> **REQUEST**: In the advice text, what does the writer call comparison?

-- READING TEXT start --

And believe me, two years of hanging on after a rejection? That’s not a healthy thing to do to yourself… and that leads us to the next issue: This covert investigation you’re doing is part of how you’re keeping yourself from letting go. Your constant reading of the tea leaves is about keeping ahold of her. Either she’s not sleeping with your friend and you still have an infinitesimal chance of pulling out a win (you don’t) or she is and this becomes another chapter in how life is unfair and you’ve been fucked over by fate and your buddy’s incessant good looks and charm.
So what do you do about all of this? Well… you let it all go. Don’t bring it up to your friends. Stop trying to figure things out. Stop holding on to this crush. And stop comparing yourself to your friend.
Yes, it’s a shame that you loved and lost. That happens, and odds are it’s going to happen again, just like it does to everyone. What you need to do is recognize that this is a sign that the two of you were ultimately not right for one another and you’re now free to find someone who is right for you. There are millions of women in the world and there will be more than you can imagine who are just as awesome – if not moreso – than your crush. The sooner you start to recognize that those other women are out there, the less you’ll focus on this one wrong person and find the ones who are right.
And part of that is going to be recognizing that you and your buddy are very different people and comparing yourself to him is just going to make you miserable. Comparison is the thief of joy, and trying to use your friend as a yardstick for what you “should be” is just a recipe for looking for external validation instead of working on being your best self. Instead of looking at him and what he’s doing and wishing you had it as easy as he did, focus on you. I’m a living example that you can learn to be more confident and charming. It may not be “fair” that some folks are naturally gifted but life isn’t fair. Life is just life; fairness never enters the equation.

-- READING TEXT end --
-- SOURCE MATERIAL start --

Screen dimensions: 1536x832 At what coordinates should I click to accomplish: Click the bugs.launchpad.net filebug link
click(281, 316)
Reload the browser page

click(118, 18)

-- SOURCE MATERIAL end --

> **RESULT OF THE TASK**: The thief of joy.